Mayuruna é um dos dois vereadores indígenas na Câmara. A representação dos povos originários já foi maior. No mandato passado, a bancada indígena era composta de oito vereadores. Para o vereador, é fundamental recuperar essa presença.
“Nós, indígenas, sabemos de nossas dificuldades. Lutamos por legítimos representantes dos povos indígenas - marubos, kanamari, matis, mayurunas, korubo. Futuramente, teremos um prefeito indígena. Tenho orgulho de ser da bancada indígena. Sou um vereador pela causa indígena”.
Atualmente, Mayuruna organiza um curso de formação de motoristas fluviais para indígenas, em parceria com a Marinha. Eles têm como meio de transporte o barco, mas são autuados com frequência por falta de habilitação. A atividade também poderá possibilitar uma fonte de renda a eles. Serão formadas cerca de 200 pessoas.
Ambulante sana a falta de combustível
Em Atalaia do Norte, existe apenas uma agência bancária, e a rede de internet é precária. A cobertura 4G funciona - com lentidão - por meio de uma única operadora. Enviar um áudio no Whatsapp pode ser uma tarefa de alguns minutos. O problema escancara a desigualdade da cobertura da rede móvel no país e indica o prejuízo sofrido pelas crianças atalaienses com o ensino remoto.
Outro problema é a ausência de postos de combustível. Há cerca de oito anos, Cirlene Maia é uma das responsáveis por sanar essa demanda. “A gente pega a estrada até Benjamin Constant, chega lá, pega a embarcação e vai pro Peru pegar a gasolina. A gente vende bastante gasolina aqui, a garrafa pet sai a R$15 reais”, diz ela, que sustenta os três filhos com a atividade.
Para ir e voltar do Peru, ela gasta em torno de R$170. A lata de gasolina com 20 litros custa R$125. O movimento na pequena banca, localizada na entrada da cidade, é intenso.
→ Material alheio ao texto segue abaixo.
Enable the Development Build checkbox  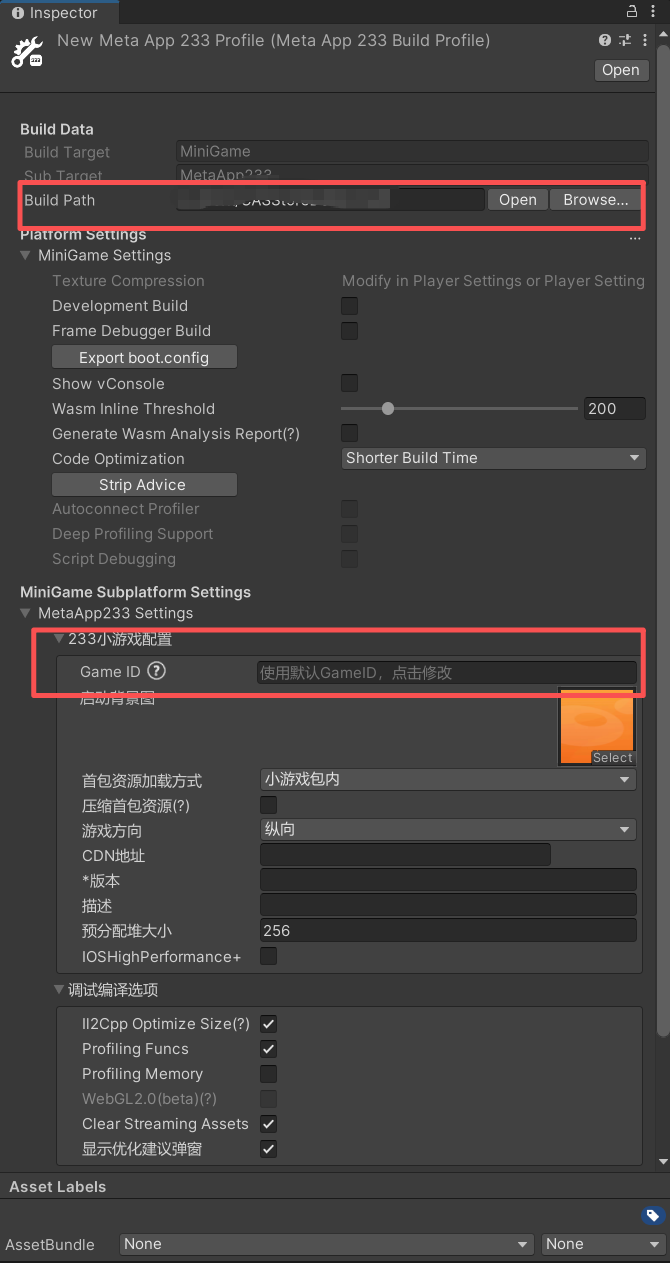click(350, 306)
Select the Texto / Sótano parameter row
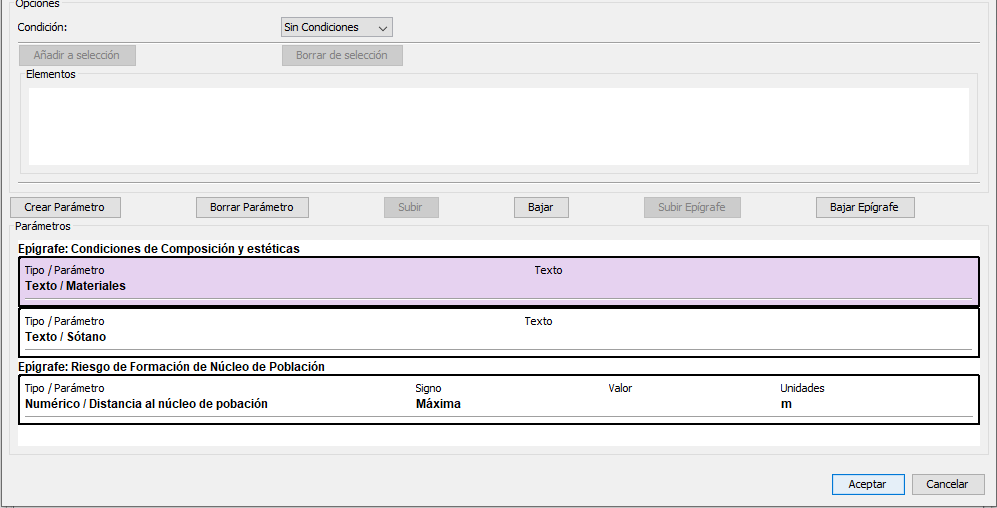Image resolution: width=997 pixels, height=508 pixels. point(499,333)
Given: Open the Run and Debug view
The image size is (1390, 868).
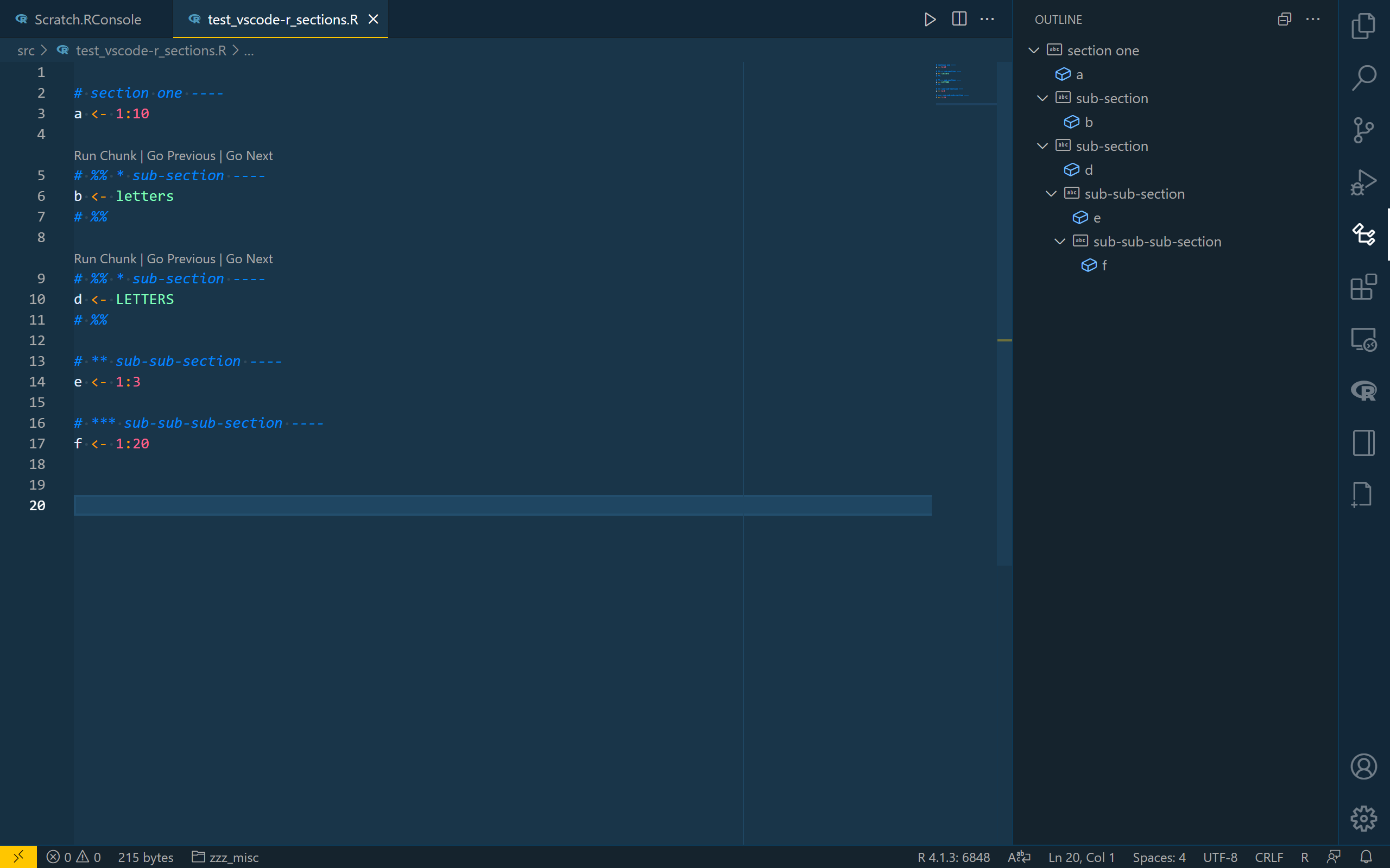Looking at the screenshot, I should click(x=1363, y=182).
A população usa massivamente motocicletas, o veículo com o melhor custo-benefício.
Esperança de receber atenção do Poder Público
Nos relatos da população, destaca-se o estranhamento diante do movimento incomum de agentes da imprensa e policiais, que lotaram os poucos hotéis e restaurantes da cidade. As entrevistas geram alguns desconfortos, mas, com isso, eles esperam cobrar o Poder Público.
“Se morar no Brasil não é para iniciantes, imagina morar na fronteira”, reflete o vereador Marcos. Ele espera que o momento sirva para chamar a atenção do governo federal, que, segundo ele, está ausente na região de fronteira, o que acaba se refletindo em problemas para a cidade. "Quando o Estado não está presente, o poder paralelo impera. Se o Estado não está, vira uma terra sem lei”, conclui.